Dir. by James Goldstone - 1 hr. 37 min.
Original Trailer
by Clayton Hollifield
You know, sometimes I'm wrong about things. When I was scouring the TCM listings late one night, I came across a movie starring James Garner and a dog, and I thought to myself that it sounded funny. But I was dreadfully wrong. It was not funny, and it wasn't entertaining, either. I hadn't bargained for a lame small-town cop story, nor a ton of Simon & Garfunkel knock-off acoustic guitar noodling, nor my needing two sittings to finish the movie.
Let's begin with the premise that Abel Marsh (James Garner) is a crappy small-town cop with crappy instincts and no budget to work with. Actually, just think back to watching "Jaws," but without the whole killer shark angle. A dead woman turns up in the surf, discovered by a Doberman Pinscher, whom everyone immediately assumes killed the woman. But a week later, they figure out that she had been drowned instead, and we have an official murder on our hands. And since the dog, Murphy, is no longer a suspect, one of the women at the vet's office, Kate (Katharine Ross) guilts Abel into adopting the dog, and sweetens the pot by engaging in some steamy business with him.
I ordinarily start off by trying to say something complimentary about a movie, but I don't have much of anything to say about "They Only Kill Their Masters." I'm generally pro-James Garner, and that was enough to get me to watch this in the first place, but even he seems bored by the conundrum he's in.
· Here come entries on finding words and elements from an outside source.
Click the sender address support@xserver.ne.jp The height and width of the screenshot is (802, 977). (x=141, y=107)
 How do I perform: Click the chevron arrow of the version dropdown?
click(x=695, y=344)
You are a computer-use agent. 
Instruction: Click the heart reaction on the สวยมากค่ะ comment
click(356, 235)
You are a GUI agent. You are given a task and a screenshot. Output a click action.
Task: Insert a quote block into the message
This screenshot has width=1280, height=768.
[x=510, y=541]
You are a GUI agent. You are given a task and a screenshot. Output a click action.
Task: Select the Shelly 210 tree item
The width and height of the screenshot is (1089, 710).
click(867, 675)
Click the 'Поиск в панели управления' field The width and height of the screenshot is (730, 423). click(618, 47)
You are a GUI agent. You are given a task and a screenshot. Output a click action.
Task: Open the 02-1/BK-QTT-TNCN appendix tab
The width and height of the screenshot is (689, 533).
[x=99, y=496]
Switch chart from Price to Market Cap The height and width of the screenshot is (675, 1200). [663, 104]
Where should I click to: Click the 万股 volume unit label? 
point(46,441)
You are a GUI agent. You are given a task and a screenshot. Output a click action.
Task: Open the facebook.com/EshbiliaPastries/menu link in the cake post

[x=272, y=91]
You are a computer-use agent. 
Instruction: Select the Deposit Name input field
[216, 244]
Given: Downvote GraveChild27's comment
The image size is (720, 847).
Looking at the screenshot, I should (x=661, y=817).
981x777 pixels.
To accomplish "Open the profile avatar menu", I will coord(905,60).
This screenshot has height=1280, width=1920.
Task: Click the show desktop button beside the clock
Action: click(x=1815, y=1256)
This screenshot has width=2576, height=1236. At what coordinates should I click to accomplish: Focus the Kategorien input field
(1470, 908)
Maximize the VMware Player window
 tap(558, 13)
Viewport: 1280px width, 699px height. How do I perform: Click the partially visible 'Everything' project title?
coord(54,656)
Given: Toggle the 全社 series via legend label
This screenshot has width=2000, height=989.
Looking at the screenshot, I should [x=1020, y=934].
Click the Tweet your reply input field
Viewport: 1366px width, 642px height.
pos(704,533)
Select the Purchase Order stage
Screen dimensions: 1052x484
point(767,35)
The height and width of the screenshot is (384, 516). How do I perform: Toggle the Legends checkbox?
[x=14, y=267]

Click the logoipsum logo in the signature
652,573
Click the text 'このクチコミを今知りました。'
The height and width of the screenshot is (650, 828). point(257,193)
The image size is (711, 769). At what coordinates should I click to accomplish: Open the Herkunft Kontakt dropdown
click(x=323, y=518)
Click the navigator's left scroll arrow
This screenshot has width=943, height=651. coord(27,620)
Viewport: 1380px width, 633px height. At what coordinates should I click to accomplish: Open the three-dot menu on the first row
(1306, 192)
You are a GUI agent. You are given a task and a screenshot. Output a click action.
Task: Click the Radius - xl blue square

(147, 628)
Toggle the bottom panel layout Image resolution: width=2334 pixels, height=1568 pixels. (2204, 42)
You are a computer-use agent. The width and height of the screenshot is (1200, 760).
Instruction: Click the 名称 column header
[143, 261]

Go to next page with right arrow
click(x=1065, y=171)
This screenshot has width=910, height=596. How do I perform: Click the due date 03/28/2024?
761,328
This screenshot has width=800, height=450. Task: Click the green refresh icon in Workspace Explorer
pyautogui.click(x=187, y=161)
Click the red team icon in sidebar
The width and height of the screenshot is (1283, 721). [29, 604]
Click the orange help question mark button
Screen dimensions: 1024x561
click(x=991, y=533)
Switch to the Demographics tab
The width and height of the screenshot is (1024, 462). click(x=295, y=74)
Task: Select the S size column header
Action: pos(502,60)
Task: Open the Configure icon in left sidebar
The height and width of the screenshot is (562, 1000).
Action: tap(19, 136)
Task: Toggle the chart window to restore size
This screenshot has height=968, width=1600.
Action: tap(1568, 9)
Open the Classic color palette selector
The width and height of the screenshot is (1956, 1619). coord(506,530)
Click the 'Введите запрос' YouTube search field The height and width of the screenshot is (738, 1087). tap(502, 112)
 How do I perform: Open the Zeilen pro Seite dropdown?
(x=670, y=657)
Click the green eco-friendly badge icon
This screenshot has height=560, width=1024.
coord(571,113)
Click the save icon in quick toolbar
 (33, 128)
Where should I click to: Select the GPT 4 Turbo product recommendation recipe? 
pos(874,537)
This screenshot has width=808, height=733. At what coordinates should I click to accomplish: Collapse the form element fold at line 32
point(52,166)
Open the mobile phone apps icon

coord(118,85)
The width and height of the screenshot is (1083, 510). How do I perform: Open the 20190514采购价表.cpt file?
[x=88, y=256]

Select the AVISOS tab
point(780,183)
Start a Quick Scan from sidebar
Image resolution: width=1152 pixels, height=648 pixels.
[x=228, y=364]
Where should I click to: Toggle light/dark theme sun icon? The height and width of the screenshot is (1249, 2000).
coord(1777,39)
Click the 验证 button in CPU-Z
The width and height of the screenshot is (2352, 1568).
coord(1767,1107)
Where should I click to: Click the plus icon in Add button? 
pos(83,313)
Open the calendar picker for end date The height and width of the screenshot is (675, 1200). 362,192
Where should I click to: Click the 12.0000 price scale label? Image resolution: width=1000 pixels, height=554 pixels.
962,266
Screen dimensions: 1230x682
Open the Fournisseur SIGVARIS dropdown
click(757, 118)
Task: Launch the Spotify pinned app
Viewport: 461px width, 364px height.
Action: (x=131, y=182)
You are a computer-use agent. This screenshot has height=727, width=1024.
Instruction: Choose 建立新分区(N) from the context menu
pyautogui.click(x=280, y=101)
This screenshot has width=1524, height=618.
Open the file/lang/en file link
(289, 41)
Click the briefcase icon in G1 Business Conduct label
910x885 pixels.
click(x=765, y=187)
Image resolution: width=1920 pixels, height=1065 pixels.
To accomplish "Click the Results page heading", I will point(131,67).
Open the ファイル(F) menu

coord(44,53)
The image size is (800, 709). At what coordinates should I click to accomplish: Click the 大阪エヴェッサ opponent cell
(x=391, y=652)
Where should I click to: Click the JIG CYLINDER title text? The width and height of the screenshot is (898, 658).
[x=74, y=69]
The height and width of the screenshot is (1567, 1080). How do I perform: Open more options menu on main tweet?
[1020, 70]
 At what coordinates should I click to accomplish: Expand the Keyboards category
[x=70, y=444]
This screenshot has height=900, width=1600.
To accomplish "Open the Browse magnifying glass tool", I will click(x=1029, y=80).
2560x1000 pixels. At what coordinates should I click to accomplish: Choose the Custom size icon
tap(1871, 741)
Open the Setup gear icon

This decade of film is littered with fantastic "bad cop" movies (you could probably think of half a dozen of them that are pretty much essential-viewing without breaking a sweat), and this film takes that scenario, and then promptly forgets to pile on the main character, or even to make him that bad of a guy to begin with. Abel isn't a "bad cop," he's just not very good at what he does, and that's not even exploited for laughs. He gets a hunch, follows it, and then discovers that it's wrong and moves on to his next hunch. I think that happens at least four times over the course of this film. At the least, it's inefficient police-work, and for a cash-strapped small-town police force, that ought to be a matter of concern.
Beyond that, the tone is all weird. Some of the people that Abel is investigating are basically swingers, and I think we're supposed to judge that harshly. Abel has some weird, judgmental offhand remarks (there was one in particular, patronizingly making sure that he's got the nomenclature for a menage-a-trois right), partially motivated by the small-town folks being shocked by big-city behavior (the only real difference being that people in cities don't try very hard to cover up what they're doing). At the same time, Abel is banging Kate like a barista trying to shake loose your smoothie from the blender, but I guess that's okay. But instead of provoking some sort of moral outrage, these kinds of moments just come off lukewarm, and pretty much without meaning beyond making Abel look like he hates everyone around him, but doesn't have the courage to do anything about it. And there's this dog, which doesn't even have the acting chops to command his own scenes.
Look, "They Only Kill Their Masters" is weak. Even if you like James Garner, and are amused by the idea of him interacting with a dog on-screen, or even if you like bad cop movies, this isn't going to do the trick. The only thing this movie succeeded at doing was making me wonder why I didn't just queue up a couple of episodes of "The Rockford Files" instead.